大阪大学大学院理学研究科附属フォアフロント研究センター大阪大学大学院理学研究科附属フォアフロント研究センター

挑戦的個人研究部門

糖鎖ケミカルバイオロジー研究プロジェクト

糖鎖の精密合成を基盤としてその機能に迫る。

糖鎖は核酸、タンパク質に続く第3の生命鎖と呼ばれ、感染症や細胞接着、免疫応答やがんなど多くの生命現象に関与します。一方で、多様かつ不均一な構造の糖鎖の機能解析・制御は進んでおらず、医薬等への応用も限られています。我々は、糖鎖の精密合成の技術を基盤として、細胞表層の糖鎖情報(グリココード)を読み解き、さらには、それを利用する研究を進めています。
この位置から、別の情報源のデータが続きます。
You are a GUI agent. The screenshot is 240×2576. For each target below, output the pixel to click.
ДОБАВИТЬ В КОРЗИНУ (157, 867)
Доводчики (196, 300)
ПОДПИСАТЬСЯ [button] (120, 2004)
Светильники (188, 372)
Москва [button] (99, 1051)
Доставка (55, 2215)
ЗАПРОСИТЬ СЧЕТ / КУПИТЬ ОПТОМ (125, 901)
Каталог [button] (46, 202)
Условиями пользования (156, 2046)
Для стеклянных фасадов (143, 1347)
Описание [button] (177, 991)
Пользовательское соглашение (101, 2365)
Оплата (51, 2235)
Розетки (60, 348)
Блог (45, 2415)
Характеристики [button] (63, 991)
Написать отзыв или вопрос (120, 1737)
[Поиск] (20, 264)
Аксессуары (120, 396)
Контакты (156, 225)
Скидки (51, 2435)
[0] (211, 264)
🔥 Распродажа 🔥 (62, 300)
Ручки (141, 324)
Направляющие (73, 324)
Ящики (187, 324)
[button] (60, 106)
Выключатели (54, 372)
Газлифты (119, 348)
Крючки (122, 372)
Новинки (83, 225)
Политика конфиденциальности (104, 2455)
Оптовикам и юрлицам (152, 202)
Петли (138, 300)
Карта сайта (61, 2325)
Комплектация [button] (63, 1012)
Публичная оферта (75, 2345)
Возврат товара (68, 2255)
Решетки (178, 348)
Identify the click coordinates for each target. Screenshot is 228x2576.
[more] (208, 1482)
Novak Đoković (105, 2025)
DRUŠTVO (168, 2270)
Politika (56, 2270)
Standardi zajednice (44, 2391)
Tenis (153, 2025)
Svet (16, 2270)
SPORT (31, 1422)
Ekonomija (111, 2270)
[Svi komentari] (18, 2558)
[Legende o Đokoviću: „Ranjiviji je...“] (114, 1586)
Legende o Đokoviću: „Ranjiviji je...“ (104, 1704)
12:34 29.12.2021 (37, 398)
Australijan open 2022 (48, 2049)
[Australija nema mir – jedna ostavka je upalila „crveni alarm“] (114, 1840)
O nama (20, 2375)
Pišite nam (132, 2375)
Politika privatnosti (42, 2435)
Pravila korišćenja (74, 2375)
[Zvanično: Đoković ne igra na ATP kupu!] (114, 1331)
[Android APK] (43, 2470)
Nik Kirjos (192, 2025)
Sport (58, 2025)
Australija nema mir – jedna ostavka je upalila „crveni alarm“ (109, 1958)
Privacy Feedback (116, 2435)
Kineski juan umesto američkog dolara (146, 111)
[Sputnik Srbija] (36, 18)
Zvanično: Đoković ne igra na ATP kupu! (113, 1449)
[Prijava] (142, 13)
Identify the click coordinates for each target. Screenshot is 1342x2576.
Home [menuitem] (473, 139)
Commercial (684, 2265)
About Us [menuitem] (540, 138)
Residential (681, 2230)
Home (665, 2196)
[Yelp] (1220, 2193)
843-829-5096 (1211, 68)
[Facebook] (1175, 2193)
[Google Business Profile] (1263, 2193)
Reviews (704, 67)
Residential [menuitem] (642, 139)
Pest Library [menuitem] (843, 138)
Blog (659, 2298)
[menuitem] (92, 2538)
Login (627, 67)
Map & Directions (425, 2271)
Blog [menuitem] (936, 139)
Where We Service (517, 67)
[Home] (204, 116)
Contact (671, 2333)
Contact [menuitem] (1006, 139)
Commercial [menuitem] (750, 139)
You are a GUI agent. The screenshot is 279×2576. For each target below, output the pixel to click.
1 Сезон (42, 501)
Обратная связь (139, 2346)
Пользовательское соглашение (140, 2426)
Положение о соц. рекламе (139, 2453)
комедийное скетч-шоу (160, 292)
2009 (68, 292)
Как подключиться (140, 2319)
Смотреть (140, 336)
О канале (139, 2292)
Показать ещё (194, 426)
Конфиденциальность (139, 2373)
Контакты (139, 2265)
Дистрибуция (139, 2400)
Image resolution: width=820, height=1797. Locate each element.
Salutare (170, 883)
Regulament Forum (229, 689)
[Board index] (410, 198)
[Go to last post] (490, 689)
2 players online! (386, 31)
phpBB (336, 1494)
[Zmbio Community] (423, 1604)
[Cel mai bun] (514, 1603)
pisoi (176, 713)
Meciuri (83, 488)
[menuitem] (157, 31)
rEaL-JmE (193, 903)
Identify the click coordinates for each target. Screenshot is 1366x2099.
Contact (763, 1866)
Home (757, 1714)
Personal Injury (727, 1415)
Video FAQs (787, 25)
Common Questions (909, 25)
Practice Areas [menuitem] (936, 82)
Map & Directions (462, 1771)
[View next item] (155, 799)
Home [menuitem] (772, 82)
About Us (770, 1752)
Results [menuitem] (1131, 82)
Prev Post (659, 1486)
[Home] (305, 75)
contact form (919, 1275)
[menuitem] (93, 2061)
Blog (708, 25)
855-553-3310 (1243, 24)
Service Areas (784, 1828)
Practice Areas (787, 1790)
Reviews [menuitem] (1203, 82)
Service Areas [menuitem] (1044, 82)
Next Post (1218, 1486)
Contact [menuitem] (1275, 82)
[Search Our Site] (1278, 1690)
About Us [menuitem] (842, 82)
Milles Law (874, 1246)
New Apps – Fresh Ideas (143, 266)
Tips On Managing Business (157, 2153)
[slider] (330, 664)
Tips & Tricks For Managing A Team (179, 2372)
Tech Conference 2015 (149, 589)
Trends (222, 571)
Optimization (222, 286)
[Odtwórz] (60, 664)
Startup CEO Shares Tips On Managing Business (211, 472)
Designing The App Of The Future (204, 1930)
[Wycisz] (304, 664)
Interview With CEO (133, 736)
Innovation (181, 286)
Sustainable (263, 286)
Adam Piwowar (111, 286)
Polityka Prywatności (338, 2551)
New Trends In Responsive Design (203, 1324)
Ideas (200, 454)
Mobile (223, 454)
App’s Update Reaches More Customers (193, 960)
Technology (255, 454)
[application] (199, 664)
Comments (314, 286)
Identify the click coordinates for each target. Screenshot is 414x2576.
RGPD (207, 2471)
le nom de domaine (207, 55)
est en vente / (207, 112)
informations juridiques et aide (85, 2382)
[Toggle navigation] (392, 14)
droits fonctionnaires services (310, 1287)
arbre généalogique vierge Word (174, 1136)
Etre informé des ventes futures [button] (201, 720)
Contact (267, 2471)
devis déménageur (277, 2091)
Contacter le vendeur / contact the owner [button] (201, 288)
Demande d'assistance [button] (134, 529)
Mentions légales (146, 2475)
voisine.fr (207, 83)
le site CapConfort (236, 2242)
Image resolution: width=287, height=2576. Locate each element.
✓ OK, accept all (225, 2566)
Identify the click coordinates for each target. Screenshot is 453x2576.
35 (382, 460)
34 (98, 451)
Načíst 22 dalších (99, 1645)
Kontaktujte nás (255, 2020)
将来的には、本研究プロジェクトを基盤として、糖鎖医薬の実現を目指します。

特色 FEATURE

糖鎖の精密合成

細胞表層糖鎖の編集

糖鎖を用いた革新的生体機能制御

代表者

真鍋 良幸

研究室HP

MOVIE

紹介動画

成果 RESULTS

研究成果

糖鎖の精密合成と合成糖鎖を用いた新規生体機能制御法の開発

細胞表層にはグリコカリックス(糖衣)と呼ばれる糖の層があり、膜上でのイベントを緻密に制御しています。しかし、複雑な構造の糖鎖は、その合成が困難で、これが分子レベルでの機能解析におけるボトルネックとなっています。我々は、糖鎖の化学合成で世界をリードしており、この技術を基盤として、種々の生物活性糖鎖を合成してきました。さらにこれらの糖鎖を合成生物学的な手法でタンパク質や細胞表層に導入し、革新的な生体機能制御法を開発しています。

今後の発展

化学の力で糖鎖医薬への扉を開く

多くの疾患は恒常性(外部の環境変化に対して生体の状態を一定に保つ性質)の乱れが原因となっていますが、糖鎖はその維持に重要な役割を果たしています。我々は、糖鎖機能の理解と制御が進めば、がんや免疫疾患、神経疾患などの疾患における恒常性の乱れを正常な状態へと戻すことが可能になると考えています。このような前例のないアプローチは、新たな概念に基づく革新的な医薬品開発につながると期待しています。また近年、新たな創薬モダリティとして注目を集めている細胞医薬(iPS細胞を用いた再生医療、患者のT細胞を用いたCAR-T免疫療法など)に対しても、大きな貢献が期待できます。細胞は糖鎖で覆われているにもかかわらず、現状の細胞医薬の研究において、糖鎖に関する議論は置き去りにされています。糖鎖に着目することで、細胞医薬を飛躍的に高機能化できると考えています。本研究プロジェクトを通して、糖鎖機能を分子レベルで解明し、その利用を進め、糖鎖医薬開発への扉を開きます。